Deleon II Further Expands Employers' Right to Charge Back Commission Advances
Deleon v. Verizon Wireless (Deleon II) is another pro-employer case that is in many ways a carbon copy of Steinhebel v. Los Angeles Times Communications, 126 Cal. App. 4th 696 (2005), one of my favorite cases (I argued it successfully in the Court of Appeal). The two cases address the lawfulness of agreements in which employers advance commissions to sales employees when a sale occurs, but the commission is subject to being "charged back" (recouped) if the customer cancels the sale within a certain period of time.
As explained below, Deleon II clarifies earlier precedent and effectively expands the universe of proper chargeback agreements.
The plaintiff worked as a salesman of wireless phone contracts. Under the compensation plan that he was trained on and required to accept as a condition of employment, he would receive an "advance" when he made a sale of a wireless contract, but if the customer canceled within a year, then the commission would be charged back, meaning that the next advance would be reduced by the amount of the charged back commission.
These facts are similar to the facts in Steinhebel, which involved a written and signed agreement where the salespeople were advanced a commission for selling a newspaper, subject to a similar chargeback if the customer canceled the subscription within 28 days. The only real differences between the cases are that the chargeback period in Deleon II is considerably longer, and Mr. Deleon did not sign his compensation agreement (although he indisputably was provided a copy and informed that it applies as a condition of employment).
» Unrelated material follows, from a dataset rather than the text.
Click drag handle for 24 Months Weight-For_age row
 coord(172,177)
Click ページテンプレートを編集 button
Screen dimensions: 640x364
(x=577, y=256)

Both DeLeon II and Steinhebel hold that an agreement that an employee will receive advances that are subject to chargeback if future conditions are not met is enforceable as written and does not violate Labor Code Sections 221-223, which are the sections of the Labor Code that render unlawful certain kickback schemes. In both cases, the key to having an advance vest as an irretrievable "commission" was that the customer not cancel the purchase on which the advance was paid for a certain period of time after the sale was closed.
The two cases have similar holdings, namely that (1) advances are not treated as vested wages; (2) it is permissible to reconcile an advance that is charged back by reducing future advances accordingly; (3) it doesn't matter that the employee who made the initial sale did nothing to put him/her "at fault" for the customer canceling the subscription; and (4) the mere fact that it could be characterized as holding employees accountable for "business losses" is insufficient to render the arrangement unconscionable.
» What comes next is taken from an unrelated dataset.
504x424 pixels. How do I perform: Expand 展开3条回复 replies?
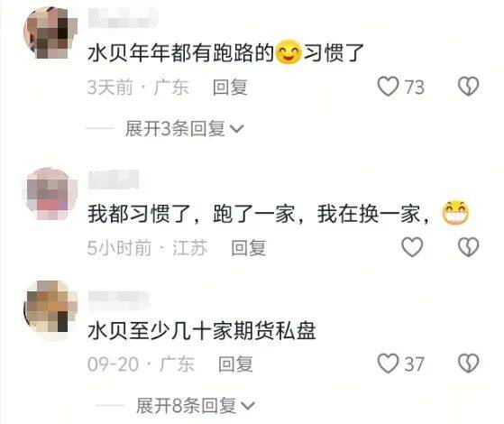tap(185, 129)
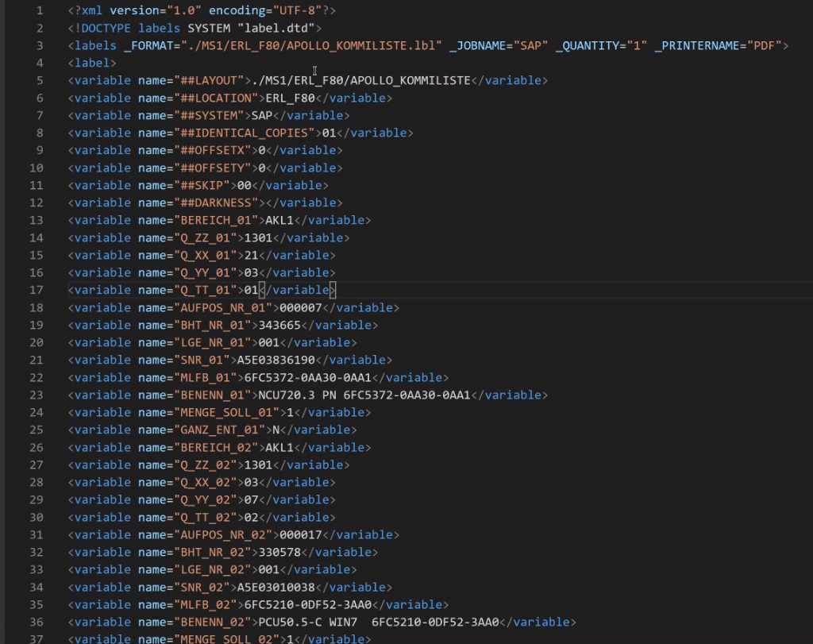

Deleon II goes further than Steinhebel, however, and clarifies some points that Steinhebel arguably left open:
(1) The length of time that the subscription has to be held before the "advance" is vested does not have to be short, but even a one year period is fine. While the court left open the possibility that a length of time could be so long as to be unconscionable, it rejected that there was a "rule of reason" that the employer had to meet for this to be enforceable:
"[W]e decline Deleon‟s request to impose a reasonableness standard, or to thrust this court into the paternalistic role of intervening to change contractual terms that the parties have agreed to merely because the court believes the terms are unreasonable.‟
(2) Even where the employee does not sign the compensation plan, the chargebacks are still permissible so long as the employer gives notice that continuing employment is agreement to the compensation plan. While the employer cannot invoke Labor Code Section 224's savings clause without a signed writing, a general agreement that commissions will be advances subject to chargeback does not violate Section 221-223, so there is no need to invoke Labor Code Section 224 and no need for a signature. While a dispute of fact might exist without a signed, written agreement as to whether the parties agreed that commission payments were or were not advances, here the commission plan made it clear by its terms that the payments were advances:
"Here, Deleon received copies of the compensation plans, received training on how the chargeback provision operated, and received commission statements setting forth his commission advances and chargebacks. These undisputed facts objectively establish that Deleon understood that he would be compensated under the terms of the compensation plans."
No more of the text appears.